■ **Entries shown**:

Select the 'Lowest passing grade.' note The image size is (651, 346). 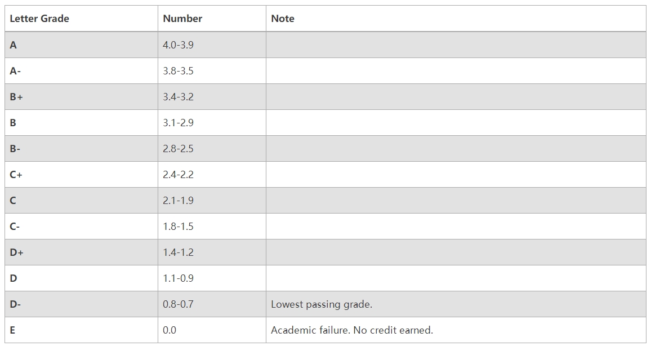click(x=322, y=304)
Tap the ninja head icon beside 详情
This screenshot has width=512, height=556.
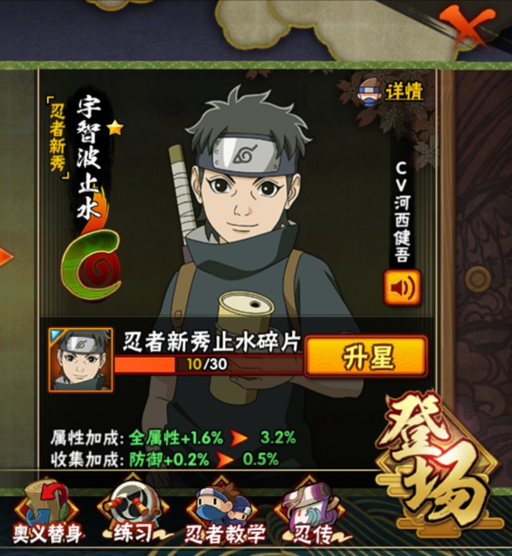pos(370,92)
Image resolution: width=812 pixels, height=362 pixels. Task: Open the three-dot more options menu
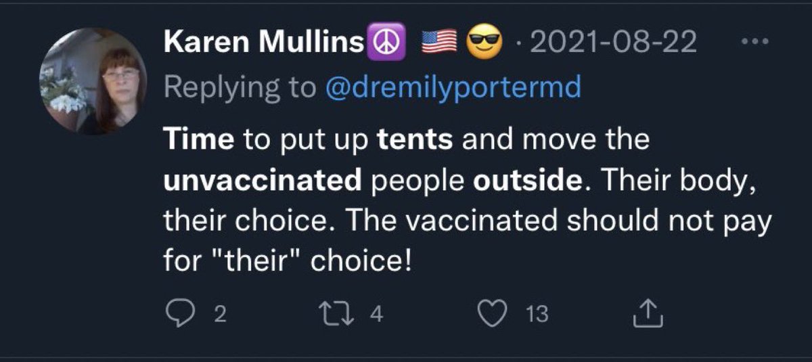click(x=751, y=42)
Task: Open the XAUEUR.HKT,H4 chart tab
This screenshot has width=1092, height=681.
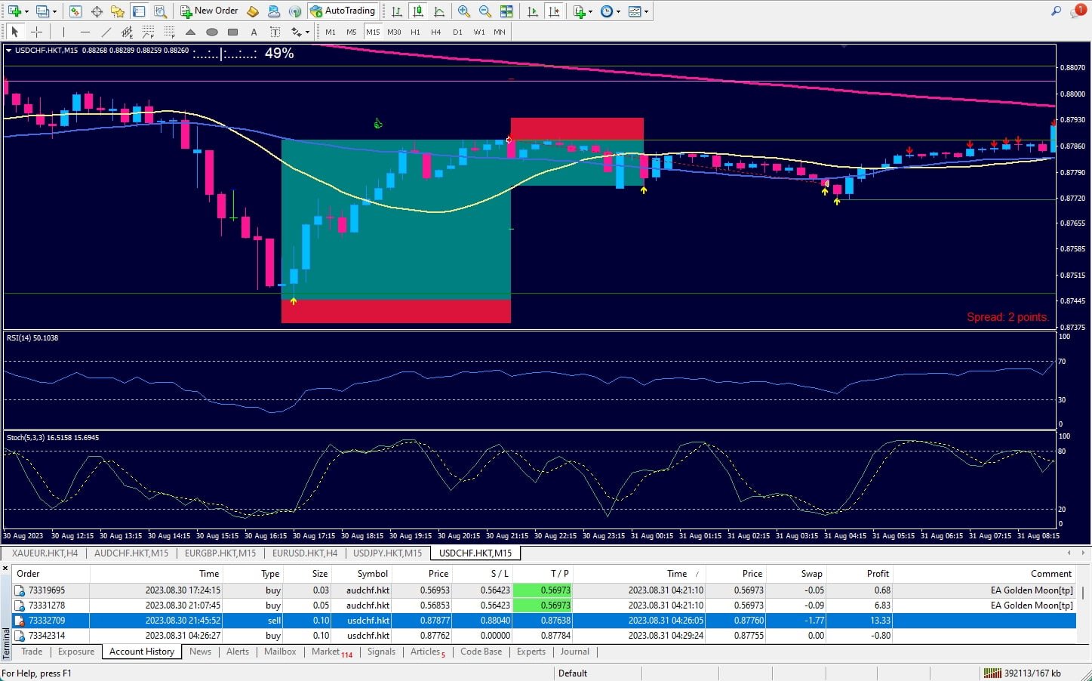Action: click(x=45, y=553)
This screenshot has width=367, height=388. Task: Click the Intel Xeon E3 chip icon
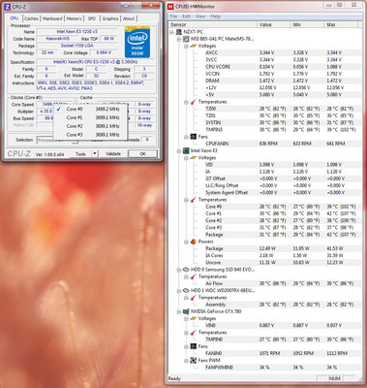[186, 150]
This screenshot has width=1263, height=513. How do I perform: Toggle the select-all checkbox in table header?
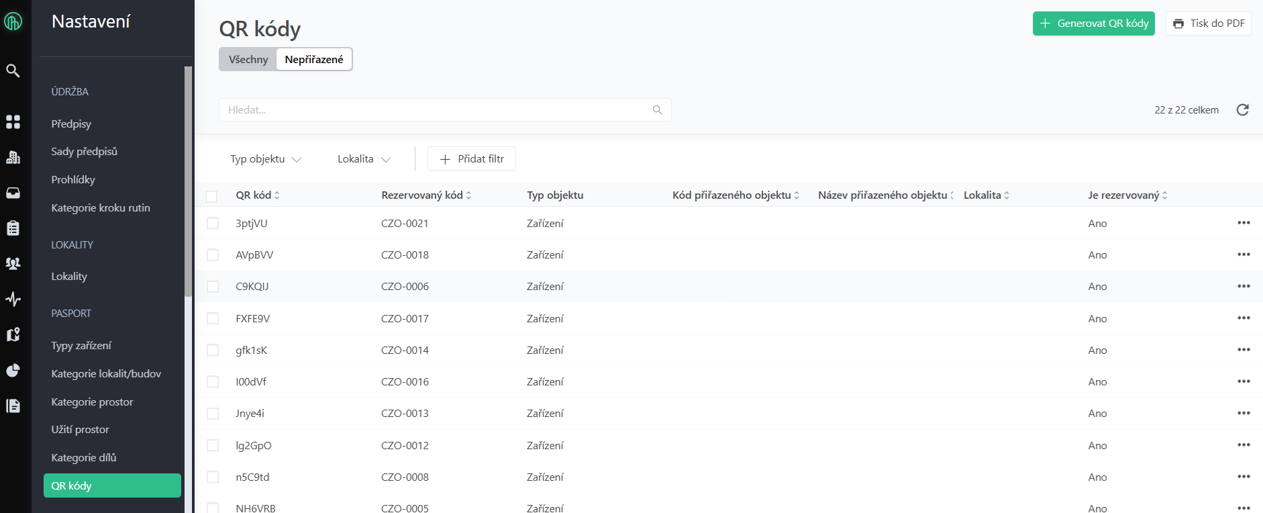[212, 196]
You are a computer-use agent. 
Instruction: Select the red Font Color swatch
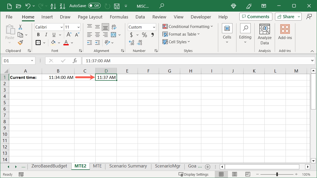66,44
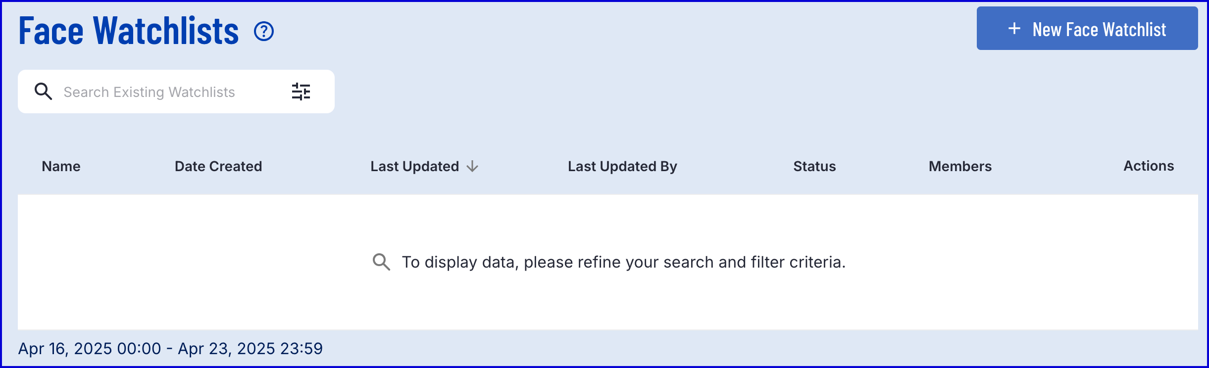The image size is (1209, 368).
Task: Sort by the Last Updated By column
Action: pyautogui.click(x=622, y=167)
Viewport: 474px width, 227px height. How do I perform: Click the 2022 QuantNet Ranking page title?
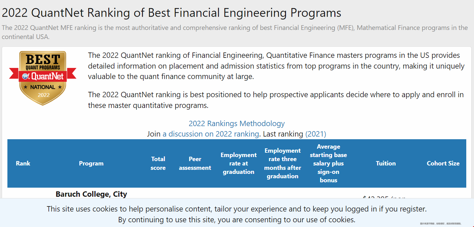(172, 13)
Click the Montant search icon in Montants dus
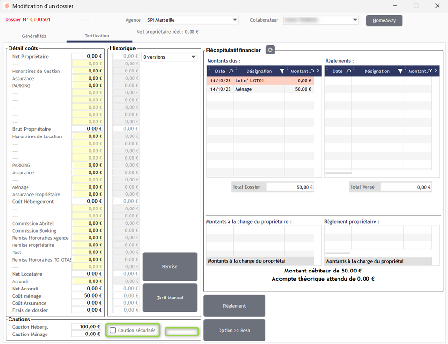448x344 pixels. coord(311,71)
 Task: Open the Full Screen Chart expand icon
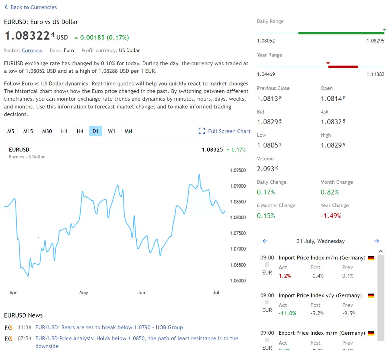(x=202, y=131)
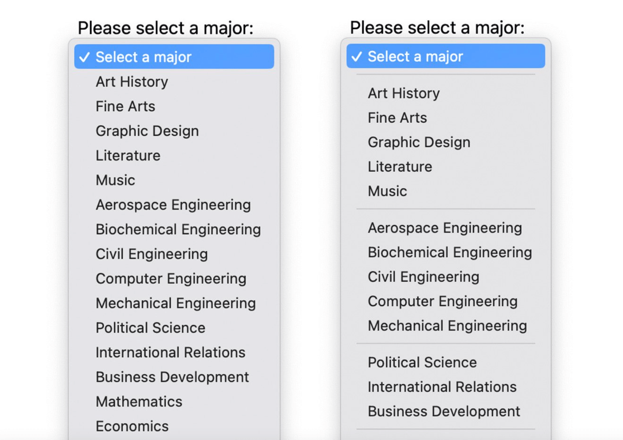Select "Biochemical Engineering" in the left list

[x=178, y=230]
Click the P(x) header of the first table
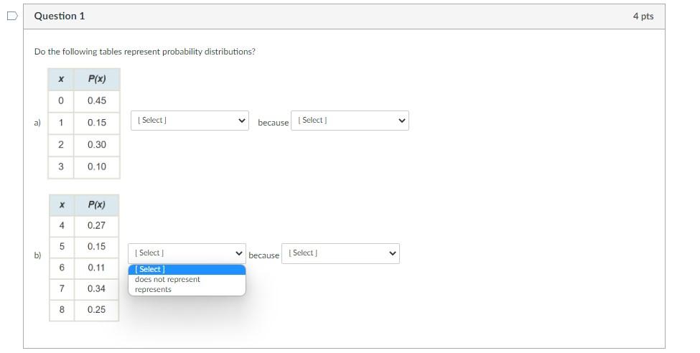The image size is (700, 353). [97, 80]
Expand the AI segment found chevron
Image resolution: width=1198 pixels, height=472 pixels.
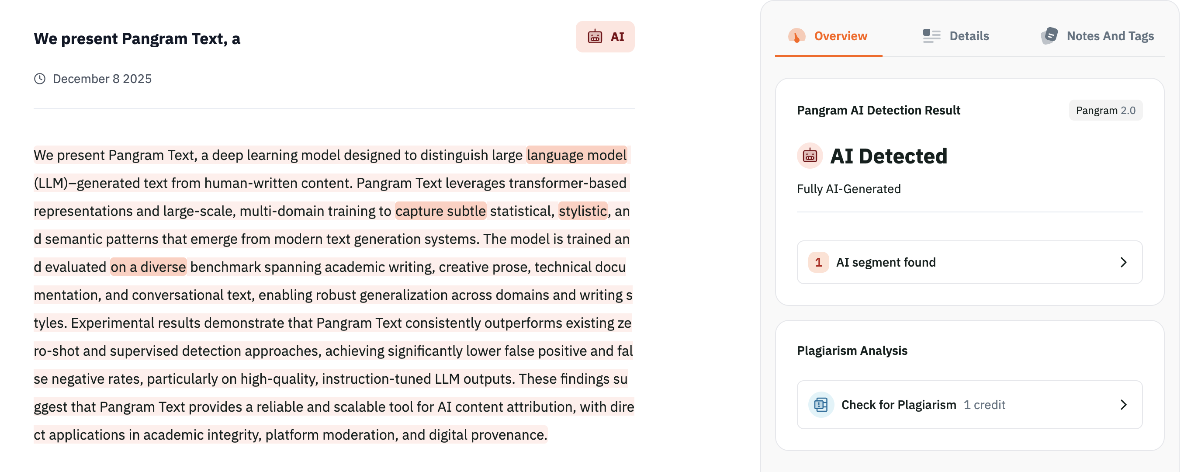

■ **Task objective**: Once the line containing "Instruction: Select the red Font Color swatch" is found, write it out exactly along with every line after it through the end of the listing, excluding pictures.

■ **Result of this exercise**:
Instruction: Select the red Font Color swatch
66,44
The image size is (1209, 368).
Task: Sort by the Last Updated By column
Action: pyautogui.click(x=622, y=167)
Viewport: 474px width, 227px height. How do I perform: Click the 2022 QuantNet Ranking page title?
(172, 13)
Click the Montant search icon in Montants dus
448x344 pixels. coord(311,71)
 Task: Open the Full Screen Chart expand icon
(x=202, y=131)
Select "Biochemical Engineering" in the left list

[x=178, y=230]
Click the P(x) header of the first table
The image size is (700, 353). [97, 80]
Expand the AI segment found chevron
Image resolution: width=1198 pixels, height=472 pixels.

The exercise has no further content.